Using PHP MySQL, I'm storing in a DB a user's IP and the at my site that they entered on. The rows look like:
ip entrypoint
xxx.xxx.xxx.1 /index.php?source=google
xxx.xxx.xxx.5 /other.php?source=bing
xxx.xxx.xxx.5 /other.php?source=yahoo
xxx.xxx.xxx.4 /more.php
I'm trying to make a query that takes up to 300 IP's from a form and searches for where the users came from so I started with this (shortened to show only 4):
SELECT entrypoint,ip from TABLE WHERE ip IN('xxx.xxx.xxx.1','xxx.xxx.xxx.5','xxx.xxx.xxx.5','xxx.xxx.xxx.4') AND entrypoint LIKE '%source=%';
This gives me a result like:
ip entrypoint
xxx.xxx.xxx.1 /index.php?source=google
xxx.xxx.xxx.5 /other.php?source=bing
xxx.xxx.xxx.5 /other.php?source=yahoo
Some IPs have 1,000+ entries because of proxies, bots etc so I can't use their info. If there is more than one "entrypoint" that contains "source=" for a given IP, I want to ignore that row. It also makes searching large numbers of IPs difficult because if I am searching for one of those IP's and return all of the rows associated with it, I'll run out of memory in PHP.
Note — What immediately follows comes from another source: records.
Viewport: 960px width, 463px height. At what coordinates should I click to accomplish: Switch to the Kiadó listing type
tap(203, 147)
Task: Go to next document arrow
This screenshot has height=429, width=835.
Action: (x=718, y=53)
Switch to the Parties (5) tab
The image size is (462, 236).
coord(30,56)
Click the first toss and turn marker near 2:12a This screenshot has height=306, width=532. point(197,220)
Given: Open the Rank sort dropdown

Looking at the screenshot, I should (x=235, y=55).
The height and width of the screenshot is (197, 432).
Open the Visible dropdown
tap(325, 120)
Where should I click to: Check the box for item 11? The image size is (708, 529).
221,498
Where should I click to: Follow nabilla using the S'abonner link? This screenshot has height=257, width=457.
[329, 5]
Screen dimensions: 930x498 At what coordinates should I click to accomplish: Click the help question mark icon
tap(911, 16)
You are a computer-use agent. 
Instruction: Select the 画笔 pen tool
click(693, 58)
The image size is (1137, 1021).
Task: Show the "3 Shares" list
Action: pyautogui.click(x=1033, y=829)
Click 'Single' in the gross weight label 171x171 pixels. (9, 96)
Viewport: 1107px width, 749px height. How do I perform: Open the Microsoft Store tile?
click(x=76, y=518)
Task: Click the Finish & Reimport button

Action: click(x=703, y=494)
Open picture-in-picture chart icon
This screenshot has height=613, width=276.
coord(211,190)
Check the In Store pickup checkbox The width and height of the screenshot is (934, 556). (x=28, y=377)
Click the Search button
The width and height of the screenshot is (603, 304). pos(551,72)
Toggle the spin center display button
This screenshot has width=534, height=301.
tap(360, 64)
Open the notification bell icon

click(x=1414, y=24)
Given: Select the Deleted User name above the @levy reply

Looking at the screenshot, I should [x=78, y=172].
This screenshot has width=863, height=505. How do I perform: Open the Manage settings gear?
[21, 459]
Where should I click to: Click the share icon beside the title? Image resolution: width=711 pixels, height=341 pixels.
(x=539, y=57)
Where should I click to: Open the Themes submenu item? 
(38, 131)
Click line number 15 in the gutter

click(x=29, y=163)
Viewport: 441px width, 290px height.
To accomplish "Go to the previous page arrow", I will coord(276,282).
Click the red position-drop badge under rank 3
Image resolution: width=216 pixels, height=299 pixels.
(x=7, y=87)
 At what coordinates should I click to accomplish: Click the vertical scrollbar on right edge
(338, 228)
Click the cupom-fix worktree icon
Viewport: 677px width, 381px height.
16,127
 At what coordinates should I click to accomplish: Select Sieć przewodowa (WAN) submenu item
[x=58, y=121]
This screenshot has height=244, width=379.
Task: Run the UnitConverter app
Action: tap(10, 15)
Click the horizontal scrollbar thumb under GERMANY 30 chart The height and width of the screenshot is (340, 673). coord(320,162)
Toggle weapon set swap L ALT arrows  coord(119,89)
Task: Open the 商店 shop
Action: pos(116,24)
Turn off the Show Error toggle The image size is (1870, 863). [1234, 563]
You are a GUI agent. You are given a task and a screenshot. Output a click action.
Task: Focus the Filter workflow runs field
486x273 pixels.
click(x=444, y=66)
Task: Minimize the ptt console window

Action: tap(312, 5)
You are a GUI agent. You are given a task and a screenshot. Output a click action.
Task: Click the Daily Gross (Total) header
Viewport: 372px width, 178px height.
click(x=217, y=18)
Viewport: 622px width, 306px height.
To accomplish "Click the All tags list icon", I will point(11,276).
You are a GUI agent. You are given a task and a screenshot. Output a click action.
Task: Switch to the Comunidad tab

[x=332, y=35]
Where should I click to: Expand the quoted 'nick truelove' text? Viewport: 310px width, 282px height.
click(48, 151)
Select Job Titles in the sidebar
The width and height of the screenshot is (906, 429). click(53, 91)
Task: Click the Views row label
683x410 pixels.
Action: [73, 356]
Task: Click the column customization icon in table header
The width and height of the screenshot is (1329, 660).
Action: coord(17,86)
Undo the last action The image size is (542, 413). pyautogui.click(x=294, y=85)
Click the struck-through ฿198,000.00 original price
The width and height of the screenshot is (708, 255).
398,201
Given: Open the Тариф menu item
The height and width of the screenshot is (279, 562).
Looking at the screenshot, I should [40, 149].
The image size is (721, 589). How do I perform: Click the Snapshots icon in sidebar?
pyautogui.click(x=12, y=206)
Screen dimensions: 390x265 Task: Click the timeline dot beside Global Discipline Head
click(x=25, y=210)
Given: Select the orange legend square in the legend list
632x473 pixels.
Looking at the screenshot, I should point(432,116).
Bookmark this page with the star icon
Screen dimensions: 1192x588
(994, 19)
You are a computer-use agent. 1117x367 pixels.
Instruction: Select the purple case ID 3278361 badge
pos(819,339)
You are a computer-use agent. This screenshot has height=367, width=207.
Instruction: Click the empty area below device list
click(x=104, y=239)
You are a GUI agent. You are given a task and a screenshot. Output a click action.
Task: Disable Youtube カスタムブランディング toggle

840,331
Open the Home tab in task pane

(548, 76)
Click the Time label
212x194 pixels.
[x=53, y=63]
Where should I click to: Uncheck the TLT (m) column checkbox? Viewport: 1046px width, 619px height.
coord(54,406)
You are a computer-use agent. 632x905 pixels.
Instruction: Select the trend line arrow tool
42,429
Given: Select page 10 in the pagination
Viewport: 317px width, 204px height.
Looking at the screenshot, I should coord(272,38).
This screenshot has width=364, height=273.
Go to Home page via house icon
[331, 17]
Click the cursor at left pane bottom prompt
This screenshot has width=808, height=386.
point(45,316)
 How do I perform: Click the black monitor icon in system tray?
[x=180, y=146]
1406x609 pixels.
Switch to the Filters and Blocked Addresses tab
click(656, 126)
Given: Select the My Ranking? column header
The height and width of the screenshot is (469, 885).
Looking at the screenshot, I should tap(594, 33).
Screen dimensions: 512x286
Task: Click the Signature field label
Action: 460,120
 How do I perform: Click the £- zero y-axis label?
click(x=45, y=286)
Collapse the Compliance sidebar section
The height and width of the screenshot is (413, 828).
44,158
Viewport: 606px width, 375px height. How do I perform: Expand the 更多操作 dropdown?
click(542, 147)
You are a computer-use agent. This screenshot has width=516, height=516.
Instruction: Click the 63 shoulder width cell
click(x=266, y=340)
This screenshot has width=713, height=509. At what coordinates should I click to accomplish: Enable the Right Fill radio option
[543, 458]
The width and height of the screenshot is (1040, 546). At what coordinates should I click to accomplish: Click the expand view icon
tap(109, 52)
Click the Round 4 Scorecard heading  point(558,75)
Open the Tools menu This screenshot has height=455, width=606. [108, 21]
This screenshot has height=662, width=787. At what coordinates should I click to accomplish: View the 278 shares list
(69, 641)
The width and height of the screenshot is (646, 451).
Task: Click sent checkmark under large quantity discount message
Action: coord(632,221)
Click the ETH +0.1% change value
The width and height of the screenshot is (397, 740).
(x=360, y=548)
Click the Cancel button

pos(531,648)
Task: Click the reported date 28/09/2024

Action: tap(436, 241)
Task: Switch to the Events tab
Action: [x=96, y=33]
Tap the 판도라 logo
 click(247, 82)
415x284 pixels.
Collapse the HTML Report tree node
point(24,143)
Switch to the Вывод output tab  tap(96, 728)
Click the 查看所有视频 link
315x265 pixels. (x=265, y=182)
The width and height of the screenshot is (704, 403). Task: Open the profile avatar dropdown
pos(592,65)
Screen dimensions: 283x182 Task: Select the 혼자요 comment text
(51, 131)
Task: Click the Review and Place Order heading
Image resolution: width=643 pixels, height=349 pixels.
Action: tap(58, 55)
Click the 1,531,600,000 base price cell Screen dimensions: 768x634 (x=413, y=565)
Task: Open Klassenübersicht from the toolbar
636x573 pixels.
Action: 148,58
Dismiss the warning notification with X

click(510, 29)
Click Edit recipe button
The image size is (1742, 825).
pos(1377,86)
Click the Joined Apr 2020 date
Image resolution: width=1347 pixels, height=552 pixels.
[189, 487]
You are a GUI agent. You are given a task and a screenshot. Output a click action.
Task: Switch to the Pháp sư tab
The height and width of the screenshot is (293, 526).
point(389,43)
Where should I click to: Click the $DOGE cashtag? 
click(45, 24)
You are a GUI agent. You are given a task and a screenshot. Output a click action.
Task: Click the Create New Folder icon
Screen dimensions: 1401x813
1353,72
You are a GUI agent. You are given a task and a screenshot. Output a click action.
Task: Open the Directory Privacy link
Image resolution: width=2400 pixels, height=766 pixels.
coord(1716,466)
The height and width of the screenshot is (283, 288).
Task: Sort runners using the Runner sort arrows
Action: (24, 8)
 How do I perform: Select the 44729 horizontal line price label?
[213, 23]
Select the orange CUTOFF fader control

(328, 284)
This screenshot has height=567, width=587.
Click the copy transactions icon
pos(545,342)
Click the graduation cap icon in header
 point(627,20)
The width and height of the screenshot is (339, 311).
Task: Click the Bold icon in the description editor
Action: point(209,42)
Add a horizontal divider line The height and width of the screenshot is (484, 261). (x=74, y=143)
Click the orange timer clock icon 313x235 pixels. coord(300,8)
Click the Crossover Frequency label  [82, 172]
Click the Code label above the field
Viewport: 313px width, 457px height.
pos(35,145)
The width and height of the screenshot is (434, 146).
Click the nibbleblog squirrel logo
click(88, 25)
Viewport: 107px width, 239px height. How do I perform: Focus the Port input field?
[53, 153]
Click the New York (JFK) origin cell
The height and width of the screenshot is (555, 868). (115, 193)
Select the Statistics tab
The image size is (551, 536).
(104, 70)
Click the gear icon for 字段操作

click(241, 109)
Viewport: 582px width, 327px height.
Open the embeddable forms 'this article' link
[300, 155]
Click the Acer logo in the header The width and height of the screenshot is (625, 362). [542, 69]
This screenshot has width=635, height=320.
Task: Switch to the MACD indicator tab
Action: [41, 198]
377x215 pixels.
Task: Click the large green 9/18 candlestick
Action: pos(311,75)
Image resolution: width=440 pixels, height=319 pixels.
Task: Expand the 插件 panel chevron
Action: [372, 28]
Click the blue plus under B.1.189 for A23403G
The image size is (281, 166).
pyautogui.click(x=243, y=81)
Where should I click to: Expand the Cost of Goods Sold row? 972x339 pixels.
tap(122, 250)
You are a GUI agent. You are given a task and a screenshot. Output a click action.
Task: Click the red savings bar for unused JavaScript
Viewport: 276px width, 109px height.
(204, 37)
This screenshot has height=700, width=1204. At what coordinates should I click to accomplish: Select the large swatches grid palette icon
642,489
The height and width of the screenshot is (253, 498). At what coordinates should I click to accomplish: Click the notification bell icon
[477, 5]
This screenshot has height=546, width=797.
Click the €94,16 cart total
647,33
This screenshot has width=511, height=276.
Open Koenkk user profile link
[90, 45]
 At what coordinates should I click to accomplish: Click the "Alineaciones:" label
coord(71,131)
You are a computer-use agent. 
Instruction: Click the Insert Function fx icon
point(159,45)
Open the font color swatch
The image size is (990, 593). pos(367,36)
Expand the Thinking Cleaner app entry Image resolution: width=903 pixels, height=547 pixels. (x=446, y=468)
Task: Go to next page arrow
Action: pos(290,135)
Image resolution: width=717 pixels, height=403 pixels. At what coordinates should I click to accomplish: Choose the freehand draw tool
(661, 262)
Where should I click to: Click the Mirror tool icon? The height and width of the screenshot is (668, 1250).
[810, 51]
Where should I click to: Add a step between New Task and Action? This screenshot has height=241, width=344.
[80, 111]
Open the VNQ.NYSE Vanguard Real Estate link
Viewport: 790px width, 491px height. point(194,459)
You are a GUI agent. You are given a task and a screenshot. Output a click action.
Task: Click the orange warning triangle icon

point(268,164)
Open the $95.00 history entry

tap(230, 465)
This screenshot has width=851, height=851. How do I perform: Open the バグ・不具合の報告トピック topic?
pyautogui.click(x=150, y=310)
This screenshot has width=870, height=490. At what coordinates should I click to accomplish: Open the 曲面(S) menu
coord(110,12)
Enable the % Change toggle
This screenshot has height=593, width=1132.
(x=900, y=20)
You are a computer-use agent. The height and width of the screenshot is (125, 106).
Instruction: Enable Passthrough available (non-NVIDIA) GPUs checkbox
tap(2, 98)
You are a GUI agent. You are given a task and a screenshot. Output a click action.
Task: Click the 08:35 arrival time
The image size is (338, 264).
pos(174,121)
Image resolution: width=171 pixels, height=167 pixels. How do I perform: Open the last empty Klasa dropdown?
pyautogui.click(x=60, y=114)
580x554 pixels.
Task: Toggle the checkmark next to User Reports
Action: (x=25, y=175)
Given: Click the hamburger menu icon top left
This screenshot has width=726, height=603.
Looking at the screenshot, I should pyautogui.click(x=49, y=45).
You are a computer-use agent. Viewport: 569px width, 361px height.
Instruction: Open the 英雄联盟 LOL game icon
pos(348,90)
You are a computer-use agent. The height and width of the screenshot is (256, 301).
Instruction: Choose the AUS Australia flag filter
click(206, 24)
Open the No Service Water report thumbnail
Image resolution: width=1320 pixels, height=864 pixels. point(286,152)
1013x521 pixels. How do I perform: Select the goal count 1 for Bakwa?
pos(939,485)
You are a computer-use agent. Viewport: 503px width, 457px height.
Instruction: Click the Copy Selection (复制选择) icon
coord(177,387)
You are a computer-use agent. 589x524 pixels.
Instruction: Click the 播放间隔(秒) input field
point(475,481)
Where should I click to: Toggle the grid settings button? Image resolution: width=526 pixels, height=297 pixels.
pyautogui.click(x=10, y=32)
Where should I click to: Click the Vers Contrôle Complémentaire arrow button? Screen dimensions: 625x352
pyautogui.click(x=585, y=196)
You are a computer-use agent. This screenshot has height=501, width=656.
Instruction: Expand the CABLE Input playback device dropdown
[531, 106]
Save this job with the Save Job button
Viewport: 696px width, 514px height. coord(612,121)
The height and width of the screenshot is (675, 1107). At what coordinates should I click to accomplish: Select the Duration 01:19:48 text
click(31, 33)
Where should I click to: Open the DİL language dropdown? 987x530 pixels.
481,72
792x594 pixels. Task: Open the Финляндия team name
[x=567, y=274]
Instead of making PHP do the work of sorting out the results that share an IP, is there a way to write the query so that it won't return anything for an "ip" if there is more than one value in "entrypoint"? That is I want it to return:
xxx.xxx.xxx.1 /index.php?source=google
If I ran it on just those 4 rows above using those 4 IP's. Since xxx.xxx.xxx.5 had two different entrypoints, I want to ignore those rows.